China's Wanda to invest $3.3b in hospital developments

SHANGHAI - China's Wanda Group will invest 15 billion yuan (S$3.29 billion) in hospital developments around the country, the property and investment firm said in a statement on Wednesday, tapping into a reform drive to give private firms a larger role in healthcare.

The deal will see Wanda invest in and build three hospitals in the major cities of Shanghai, Chengdu and Qingdao, which will be managed by British-based healthcare operator International Hospital Group (IHG), Wanda said.

The investment plays into China's wider healthcare reform drive, with Beijing hoping to attract more private money into the sector to reduce the burden on creaking public hospitals and trim a healthcare bill set to hit US$1.3 trillion by 2020.

Wanda's billionaire chairman Wang Jianlin said the developments would help satisfy "the growing healthcare needs of the country's affluent population," as well as help the sector more widely by bringing overseas experience into the market. "(It) also helps the cities in which these projects are located to elevate their healthcare standards to international levels, and to serve as role models for the development of premium healthcare in China," he said.

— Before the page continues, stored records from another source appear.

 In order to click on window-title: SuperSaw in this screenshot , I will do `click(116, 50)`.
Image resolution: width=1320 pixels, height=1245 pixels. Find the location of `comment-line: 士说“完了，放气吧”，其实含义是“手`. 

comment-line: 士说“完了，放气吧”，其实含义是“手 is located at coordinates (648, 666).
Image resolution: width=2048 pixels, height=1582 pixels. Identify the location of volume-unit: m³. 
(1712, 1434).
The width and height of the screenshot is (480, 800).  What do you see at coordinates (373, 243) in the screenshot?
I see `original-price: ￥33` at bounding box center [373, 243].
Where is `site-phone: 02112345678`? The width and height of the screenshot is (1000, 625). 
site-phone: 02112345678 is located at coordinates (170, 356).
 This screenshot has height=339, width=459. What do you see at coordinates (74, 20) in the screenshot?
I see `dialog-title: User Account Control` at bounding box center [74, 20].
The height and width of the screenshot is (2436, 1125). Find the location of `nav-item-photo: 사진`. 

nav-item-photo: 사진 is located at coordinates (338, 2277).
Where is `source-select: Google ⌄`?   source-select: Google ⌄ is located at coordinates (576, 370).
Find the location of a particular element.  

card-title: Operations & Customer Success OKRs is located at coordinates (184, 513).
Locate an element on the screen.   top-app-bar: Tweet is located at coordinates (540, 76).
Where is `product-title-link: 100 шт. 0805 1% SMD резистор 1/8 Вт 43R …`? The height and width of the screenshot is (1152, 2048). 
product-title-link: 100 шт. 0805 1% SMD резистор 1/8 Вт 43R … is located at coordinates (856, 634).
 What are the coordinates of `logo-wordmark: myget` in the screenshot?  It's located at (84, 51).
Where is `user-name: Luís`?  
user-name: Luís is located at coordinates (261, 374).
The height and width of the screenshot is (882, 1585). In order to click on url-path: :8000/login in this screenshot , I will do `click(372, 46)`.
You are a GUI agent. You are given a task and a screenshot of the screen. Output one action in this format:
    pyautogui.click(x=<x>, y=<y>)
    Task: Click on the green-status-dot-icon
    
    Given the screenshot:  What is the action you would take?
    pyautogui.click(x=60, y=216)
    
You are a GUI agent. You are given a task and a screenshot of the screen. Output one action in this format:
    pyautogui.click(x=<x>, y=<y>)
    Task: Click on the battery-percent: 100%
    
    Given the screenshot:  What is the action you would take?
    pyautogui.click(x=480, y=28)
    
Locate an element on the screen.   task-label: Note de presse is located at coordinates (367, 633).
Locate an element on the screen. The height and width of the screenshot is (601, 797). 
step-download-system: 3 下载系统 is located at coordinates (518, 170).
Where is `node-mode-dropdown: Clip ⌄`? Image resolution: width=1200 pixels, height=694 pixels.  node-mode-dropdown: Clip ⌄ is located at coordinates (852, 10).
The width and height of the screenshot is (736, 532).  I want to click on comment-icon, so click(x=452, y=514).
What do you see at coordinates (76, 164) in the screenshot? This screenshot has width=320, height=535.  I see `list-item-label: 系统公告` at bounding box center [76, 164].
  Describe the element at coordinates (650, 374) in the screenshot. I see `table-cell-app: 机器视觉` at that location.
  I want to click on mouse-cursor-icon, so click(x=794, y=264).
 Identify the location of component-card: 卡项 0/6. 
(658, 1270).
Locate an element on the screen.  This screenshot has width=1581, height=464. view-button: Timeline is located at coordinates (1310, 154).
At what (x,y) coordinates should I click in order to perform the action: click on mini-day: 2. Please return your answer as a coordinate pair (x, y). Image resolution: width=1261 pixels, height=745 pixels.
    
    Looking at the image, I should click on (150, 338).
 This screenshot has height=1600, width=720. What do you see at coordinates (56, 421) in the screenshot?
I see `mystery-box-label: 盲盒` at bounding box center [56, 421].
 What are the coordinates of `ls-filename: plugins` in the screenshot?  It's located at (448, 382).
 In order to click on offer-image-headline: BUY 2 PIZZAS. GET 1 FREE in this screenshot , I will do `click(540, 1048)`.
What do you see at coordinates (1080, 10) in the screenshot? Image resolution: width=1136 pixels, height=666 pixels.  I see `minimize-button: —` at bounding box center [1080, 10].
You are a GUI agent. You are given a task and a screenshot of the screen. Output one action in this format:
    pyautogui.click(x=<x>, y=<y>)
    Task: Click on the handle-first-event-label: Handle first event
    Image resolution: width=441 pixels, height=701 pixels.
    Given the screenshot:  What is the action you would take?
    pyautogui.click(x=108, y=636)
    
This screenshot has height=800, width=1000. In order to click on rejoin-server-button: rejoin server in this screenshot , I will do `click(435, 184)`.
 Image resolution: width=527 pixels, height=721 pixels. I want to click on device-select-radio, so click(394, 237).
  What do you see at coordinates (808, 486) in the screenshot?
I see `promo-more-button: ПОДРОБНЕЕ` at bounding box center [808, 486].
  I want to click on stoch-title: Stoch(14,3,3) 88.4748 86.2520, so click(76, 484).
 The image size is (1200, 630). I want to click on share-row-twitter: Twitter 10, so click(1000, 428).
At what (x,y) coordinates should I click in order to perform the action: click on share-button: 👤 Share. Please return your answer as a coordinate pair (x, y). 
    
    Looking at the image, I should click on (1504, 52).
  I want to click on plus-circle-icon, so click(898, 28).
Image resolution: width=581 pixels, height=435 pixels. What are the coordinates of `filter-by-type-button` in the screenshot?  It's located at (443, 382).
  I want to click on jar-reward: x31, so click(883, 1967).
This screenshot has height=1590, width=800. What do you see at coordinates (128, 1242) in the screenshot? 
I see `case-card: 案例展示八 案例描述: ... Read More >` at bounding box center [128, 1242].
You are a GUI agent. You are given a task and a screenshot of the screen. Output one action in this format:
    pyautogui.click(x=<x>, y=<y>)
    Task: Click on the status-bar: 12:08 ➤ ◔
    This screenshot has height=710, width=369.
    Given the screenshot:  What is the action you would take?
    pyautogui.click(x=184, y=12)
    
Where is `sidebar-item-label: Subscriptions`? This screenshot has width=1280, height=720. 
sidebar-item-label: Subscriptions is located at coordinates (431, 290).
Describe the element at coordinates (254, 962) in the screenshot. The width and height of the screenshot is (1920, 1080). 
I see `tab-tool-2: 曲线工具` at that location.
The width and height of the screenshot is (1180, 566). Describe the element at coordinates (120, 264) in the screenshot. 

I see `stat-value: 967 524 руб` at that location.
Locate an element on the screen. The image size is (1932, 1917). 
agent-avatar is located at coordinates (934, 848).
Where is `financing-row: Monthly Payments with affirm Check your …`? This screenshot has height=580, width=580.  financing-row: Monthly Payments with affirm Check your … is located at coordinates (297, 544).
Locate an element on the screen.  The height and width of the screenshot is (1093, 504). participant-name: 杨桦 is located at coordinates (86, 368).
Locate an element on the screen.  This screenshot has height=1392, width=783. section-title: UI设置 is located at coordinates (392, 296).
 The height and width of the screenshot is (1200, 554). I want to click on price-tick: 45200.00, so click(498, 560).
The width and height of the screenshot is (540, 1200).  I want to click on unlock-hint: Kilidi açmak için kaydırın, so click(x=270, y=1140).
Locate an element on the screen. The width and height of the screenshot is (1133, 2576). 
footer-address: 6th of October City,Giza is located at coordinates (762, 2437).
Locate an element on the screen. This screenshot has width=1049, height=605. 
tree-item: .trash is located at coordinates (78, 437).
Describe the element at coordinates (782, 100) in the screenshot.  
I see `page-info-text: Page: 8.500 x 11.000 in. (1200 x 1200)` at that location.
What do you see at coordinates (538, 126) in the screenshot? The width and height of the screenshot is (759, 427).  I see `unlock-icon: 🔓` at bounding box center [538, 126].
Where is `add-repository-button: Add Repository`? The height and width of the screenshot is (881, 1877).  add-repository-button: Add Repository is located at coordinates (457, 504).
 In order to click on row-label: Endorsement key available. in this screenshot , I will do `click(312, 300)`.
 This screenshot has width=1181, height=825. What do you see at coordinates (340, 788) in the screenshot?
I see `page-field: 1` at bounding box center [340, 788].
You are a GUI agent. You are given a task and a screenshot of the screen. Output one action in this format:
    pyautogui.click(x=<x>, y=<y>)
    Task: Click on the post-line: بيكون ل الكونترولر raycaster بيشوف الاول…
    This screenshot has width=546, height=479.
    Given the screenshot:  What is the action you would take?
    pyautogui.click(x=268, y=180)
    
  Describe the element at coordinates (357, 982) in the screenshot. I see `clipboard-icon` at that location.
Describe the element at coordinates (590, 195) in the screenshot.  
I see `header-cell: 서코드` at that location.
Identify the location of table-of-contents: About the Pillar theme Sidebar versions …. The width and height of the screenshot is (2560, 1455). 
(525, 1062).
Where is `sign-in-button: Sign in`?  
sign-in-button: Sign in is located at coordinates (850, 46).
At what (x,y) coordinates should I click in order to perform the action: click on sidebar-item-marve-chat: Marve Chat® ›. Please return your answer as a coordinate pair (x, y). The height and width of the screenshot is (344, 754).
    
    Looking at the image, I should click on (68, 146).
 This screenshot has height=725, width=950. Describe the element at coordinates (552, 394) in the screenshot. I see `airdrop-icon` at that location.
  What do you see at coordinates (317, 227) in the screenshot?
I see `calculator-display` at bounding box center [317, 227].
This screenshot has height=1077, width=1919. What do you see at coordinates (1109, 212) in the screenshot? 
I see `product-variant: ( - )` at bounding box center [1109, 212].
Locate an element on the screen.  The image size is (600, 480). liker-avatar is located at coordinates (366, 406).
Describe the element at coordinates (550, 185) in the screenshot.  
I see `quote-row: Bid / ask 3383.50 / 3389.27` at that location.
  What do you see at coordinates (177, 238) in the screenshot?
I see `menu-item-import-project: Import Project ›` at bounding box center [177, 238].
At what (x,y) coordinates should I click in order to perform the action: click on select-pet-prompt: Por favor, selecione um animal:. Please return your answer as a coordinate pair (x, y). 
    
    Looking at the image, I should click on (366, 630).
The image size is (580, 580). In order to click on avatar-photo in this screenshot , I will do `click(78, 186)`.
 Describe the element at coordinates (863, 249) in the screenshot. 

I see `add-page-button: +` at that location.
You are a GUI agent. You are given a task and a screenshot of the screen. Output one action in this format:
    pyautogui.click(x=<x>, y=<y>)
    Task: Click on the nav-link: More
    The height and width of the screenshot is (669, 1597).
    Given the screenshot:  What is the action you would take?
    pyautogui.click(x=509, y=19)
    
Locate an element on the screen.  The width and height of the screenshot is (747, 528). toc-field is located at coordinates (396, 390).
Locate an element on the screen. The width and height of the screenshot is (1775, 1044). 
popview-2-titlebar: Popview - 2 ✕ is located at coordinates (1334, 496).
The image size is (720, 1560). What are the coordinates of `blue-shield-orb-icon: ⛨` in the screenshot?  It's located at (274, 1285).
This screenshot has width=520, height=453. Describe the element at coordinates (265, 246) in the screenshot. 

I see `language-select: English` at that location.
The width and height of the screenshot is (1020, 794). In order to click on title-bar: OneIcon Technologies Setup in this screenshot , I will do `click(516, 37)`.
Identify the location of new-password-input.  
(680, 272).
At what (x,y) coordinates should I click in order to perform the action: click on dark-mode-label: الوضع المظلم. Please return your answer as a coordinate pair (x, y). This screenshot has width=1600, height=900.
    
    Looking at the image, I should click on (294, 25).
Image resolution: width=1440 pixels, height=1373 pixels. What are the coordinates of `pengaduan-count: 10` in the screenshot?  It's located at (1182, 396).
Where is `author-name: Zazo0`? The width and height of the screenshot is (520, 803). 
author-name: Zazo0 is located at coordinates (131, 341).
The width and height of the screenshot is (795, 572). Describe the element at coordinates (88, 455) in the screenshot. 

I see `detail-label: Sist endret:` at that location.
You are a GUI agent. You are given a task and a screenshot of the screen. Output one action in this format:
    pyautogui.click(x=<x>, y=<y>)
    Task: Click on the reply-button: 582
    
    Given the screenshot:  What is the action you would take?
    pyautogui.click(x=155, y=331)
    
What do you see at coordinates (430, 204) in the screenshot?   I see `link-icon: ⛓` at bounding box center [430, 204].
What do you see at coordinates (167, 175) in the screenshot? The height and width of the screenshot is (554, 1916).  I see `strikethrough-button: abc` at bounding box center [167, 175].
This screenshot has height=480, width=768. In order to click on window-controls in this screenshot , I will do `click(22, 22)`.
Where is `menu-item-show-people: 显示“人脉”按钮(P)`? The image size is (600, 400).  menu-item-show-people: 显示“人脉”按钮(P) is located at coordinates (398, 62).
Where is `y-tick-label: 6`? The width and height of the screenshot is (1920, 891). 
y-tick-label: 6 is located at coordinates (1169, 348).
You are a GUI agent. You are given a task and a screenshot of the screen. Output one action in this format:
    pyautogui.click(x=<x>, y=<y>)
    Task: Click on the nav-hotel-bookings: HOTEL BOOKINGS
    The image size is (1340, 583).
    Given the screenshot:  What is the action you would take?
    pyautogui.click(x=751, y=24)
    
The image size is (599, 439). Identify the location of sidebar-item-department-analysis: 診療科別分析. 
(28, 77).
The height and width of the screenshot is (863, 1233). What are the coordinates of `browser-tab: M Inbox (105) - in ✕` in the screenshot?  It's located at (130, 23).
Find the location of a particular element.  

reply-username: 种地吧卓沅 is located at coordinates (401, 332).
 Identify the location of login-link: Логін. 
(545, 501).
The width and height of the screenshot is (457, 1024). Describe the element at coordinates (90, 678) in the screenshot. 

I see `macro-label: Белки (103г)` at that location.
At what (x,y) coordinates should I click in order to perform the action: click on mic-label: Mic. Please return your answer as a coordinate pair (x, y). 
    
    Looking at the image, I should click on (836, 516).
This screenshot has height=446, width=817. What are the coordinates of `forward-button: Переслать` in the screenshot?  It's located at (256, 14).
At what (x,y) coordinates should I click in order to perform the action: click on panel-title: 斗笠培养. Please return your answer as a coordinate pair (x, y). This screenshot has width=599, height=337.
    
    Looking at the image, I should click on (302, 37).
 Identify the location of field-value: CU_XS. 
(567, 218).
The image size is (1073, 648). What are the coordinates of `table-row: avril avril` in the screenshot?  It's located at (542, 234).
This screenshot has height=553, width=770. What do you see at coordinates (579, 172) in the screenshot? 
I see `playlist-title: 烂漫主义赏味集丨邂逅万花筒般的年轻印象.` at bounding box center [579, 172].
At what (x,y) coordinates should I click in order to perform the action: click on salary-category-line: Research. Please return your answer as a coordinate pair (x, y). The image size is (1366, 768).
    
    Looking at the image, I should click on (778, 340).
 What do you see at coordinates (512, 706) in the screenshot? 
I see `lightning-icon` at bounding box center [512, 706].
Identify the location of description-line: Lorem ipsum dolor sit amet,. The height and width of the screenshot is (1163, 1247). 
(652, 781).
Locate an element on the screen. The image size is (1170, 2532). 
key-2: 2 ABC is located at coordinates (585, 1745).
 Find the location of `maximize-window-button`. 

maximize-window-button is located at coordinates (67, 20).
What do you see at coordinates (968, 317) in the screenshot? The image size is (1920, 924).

Building for two of the hospitals will start in the first quarter of 2016. Construction of the complex housing the third hospital has already begun and should be completed by 2018.

While state-run hospitals still dominate the market, there has been an explosion in the number of private facilities over the past few years as China's government relaxed rules for private investment.

This has seen the entry of firms including U.S.-based Chinaco Healthcare, Germany's Artemed Group, China's Shanghai Fosun Pharmaceutical Group Co, investment firm TPG Capital Management LP and property developers China Vanke Co and Evergrande Real Estate Group.

China's hospital privatisation drive still faces hold-ups, however, with a lack of doctors willing to leave the public sector and push-back from state-owned institutions and companies hindering reforms.

IHG, which has operated healthcare projects in over 50 countries, said it will appoint foreign specialists to act as directors for the three hospitals and select top doctors to ensure high quality of care.